ARC Review: A Master of Djinn by P. Djèlí Clark

Cairo, 1912: Though Fatma el-Sha’arawi is the youngest woman working for the Ministry of Alchemy, Enchantments and Supernatural Entities, she’s certainly not a rookie, especially after preventing the destruction of the universe last summer.

So when someone murders a secret brotherhood dedicated to one of the most famous men in history, al-Jahiz, Agent Fatma is called onto the case. Al-Jahiz transformed the world 50 years ago when he opened up the veil between the magical and mundane realms, before vanishing into the unknown. This murderer claims to be al-Jahiz, returned to condemn the modern age for its social oppressions. His dangerous magical abilities instigate unrest in the streets of Cairo that threaten to spill over onto the global stage.

Alongside her Ministry colleagues and her clever girlfriend Siti, Agent Fatma must unravel the mystery behind this imposter to restore peace to the city – or face the possibility he could be exactly who he seems…. 

Being my most anticipated book of this year, I never expected to get this advance copy. But I overjoyed when it happened and couldn’t wait to get to it. And as expected, this was such fun.

After having read one short and a novella set in this world, I was looking forward to seeing how much more expansive this would get.
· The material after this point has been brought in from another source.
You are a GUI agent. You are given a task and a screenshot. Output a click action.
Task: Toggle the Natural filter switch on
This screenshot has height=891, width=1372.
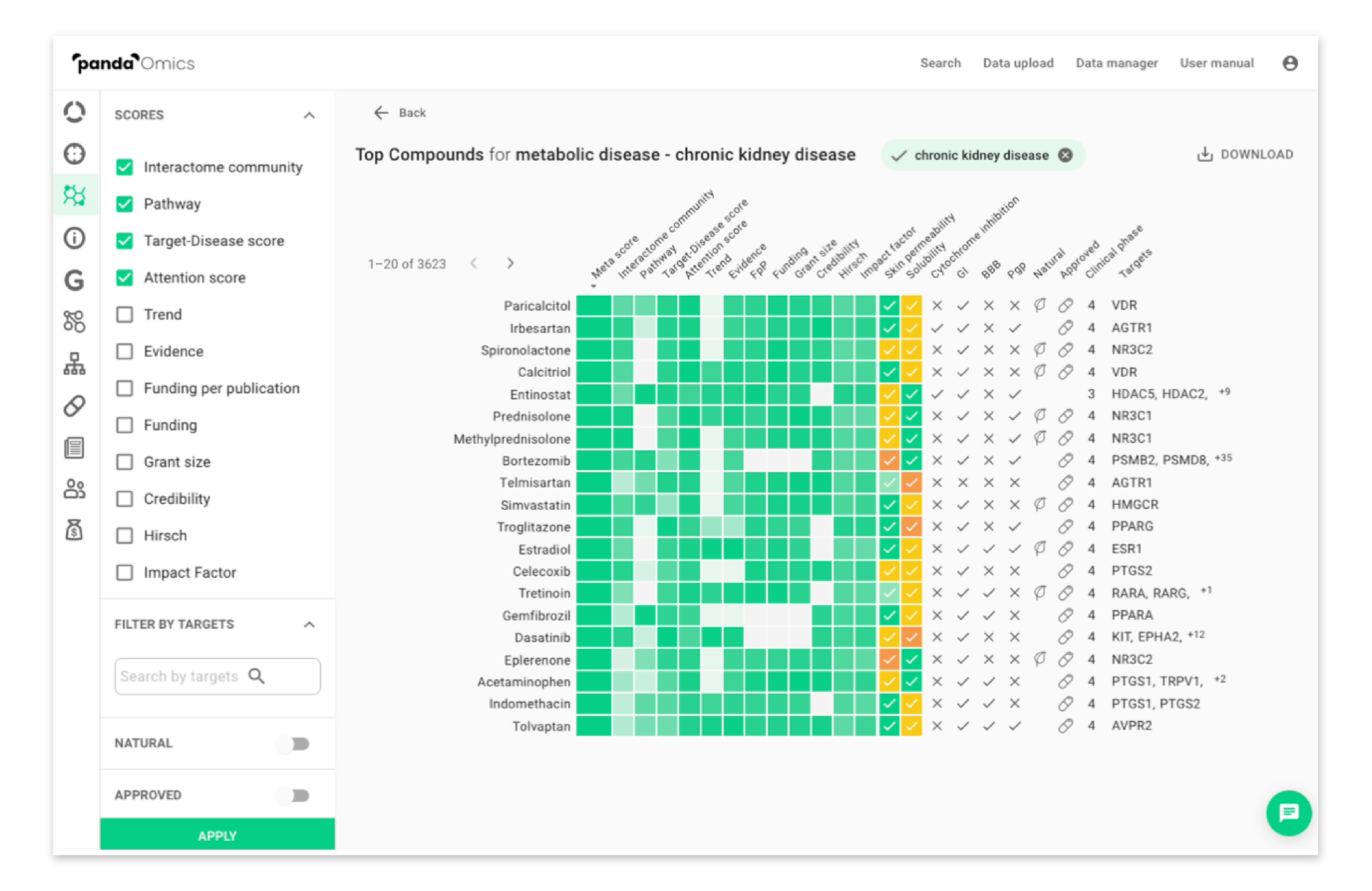coord(292,744)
And I really enjoyed how the author gave us more background about how the Djinn came to inhabit this world and coexist with mortals, the differences in the workings of supernatural creatures in various countries, as well as the disintegration of the British empire. The author also throws a light on the racism and prejudices that form the undercurrent of this world, both from the white people towards the native Egyptians, as well as between the Egyptians who believe in different faiths. All of this information makes us feel like this world is real and vibrant, and immerse ourselves in its sights and sounds. I’ve always admired the author’s writing for his distinctive world building and this one was no less impressive.
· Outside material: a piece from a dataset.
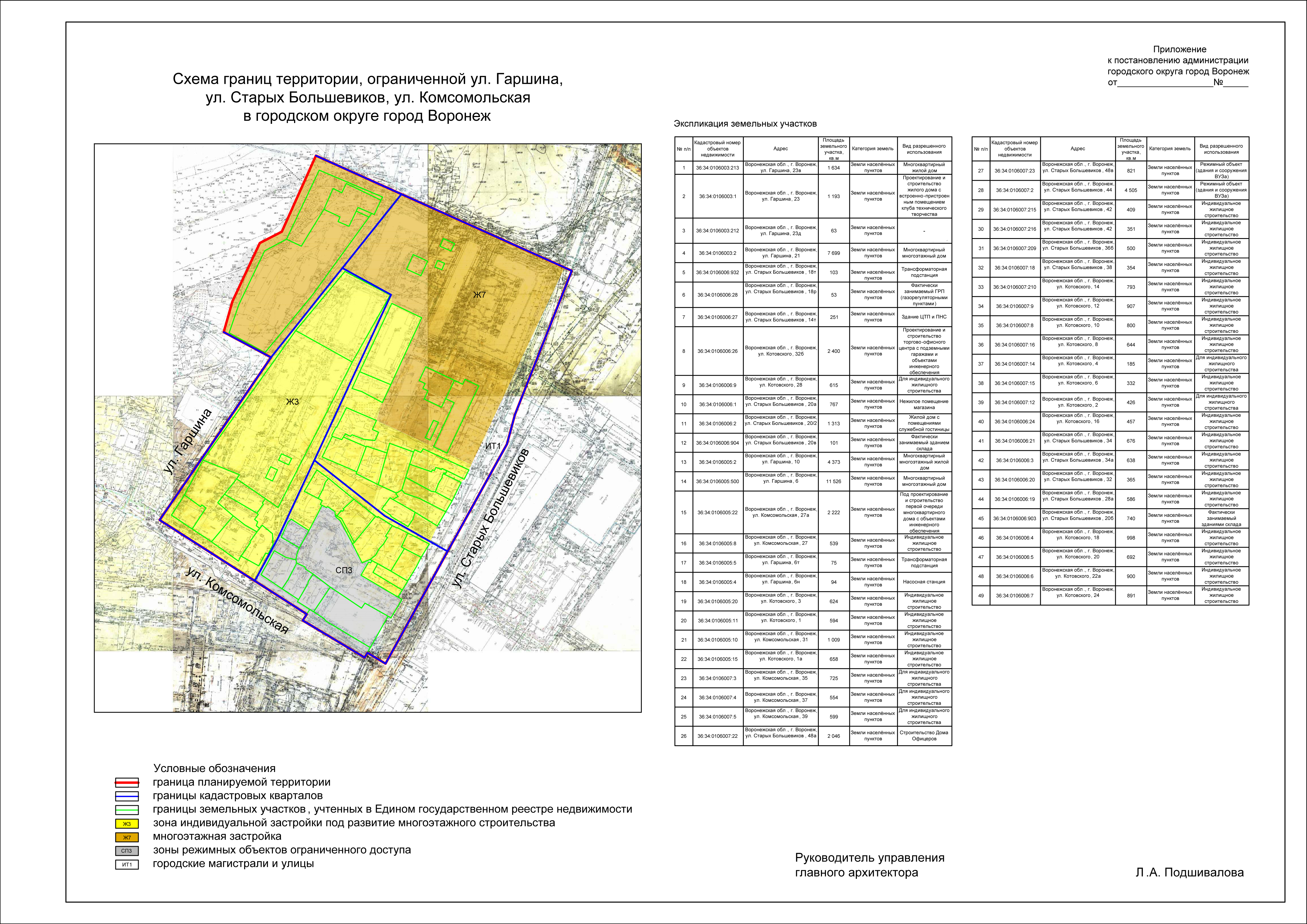The image size is (1307, 924).
Task: Click the blue cadastral quarter legend line
Action: [126, 796]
The writing is also engaging right away, pulling us into the mystery and sending us on a quest to find the truth along with Agent Fatma. She is delightful as ever, standing out not only due to her signature suits and bowler hats, but also her bravery and drive to do her best. I didn’t expect a partner would work well with her, but the author manages to create a wonderful character in Hadia – she is a perfect foil to Fatma, with her conservative dressing and strong belief in religion, but she is also extremely sharp and fearless, throwing herself in harmful circumstances despite not having a lot of experience. The author weaves an interesting murder mystery plot, mixed with the villain’s desire to control the world, and a volatile time in history when countries are teetering on the cusp of war. This makes the stakes very high, with us worried every step of the way for our favorite agents. In the midst of it, we also get an unexpected sapphic relationship which is full of angst and twists, but deep yearning. However, the author never lets the narrative be all serious – we also get lots of humorous dialogue, either through the Djinn or cameos from the previous stories – making this story very enjoyable.

In conclusion, this was a delight. If you’ve read the previous stories set in this works, you can’t give it a miss. If you are new to the author’s works, do start with A Dead Djinn in Cairo which you can read for free on If you wanna experience a steampunk historical Cairo full of supernatural creatures, fascinating mysteries being solved by very memorable agents, and a what if scenario of colonial powers having lost their hold on their empires much earlier than our real world – then this is a perfect series for you. Just be prepared to be wowed.

PS: Thank you to Netgalley and Tor Books for providing me with this advance copy. All opinions expressed here are unbiased and solely mine.

6 thoughts on “ARC Review: A Master of Djinn by P. Djèlí Clark

Add yours

  1. Yessss, I had such a great time with this book! The broader theme of women being overlooked was such a strong one, and I loved all the characters. It also really shows that the author is a historian in real life — everything felt very textured and real, even though it was an alternate history.

    Liked by 1 person

    1. I completely agree. The history stuff really works because he knows his material. And every single one of the female characters is amazing and how they walk through in the world where they are not given their due is expertly written.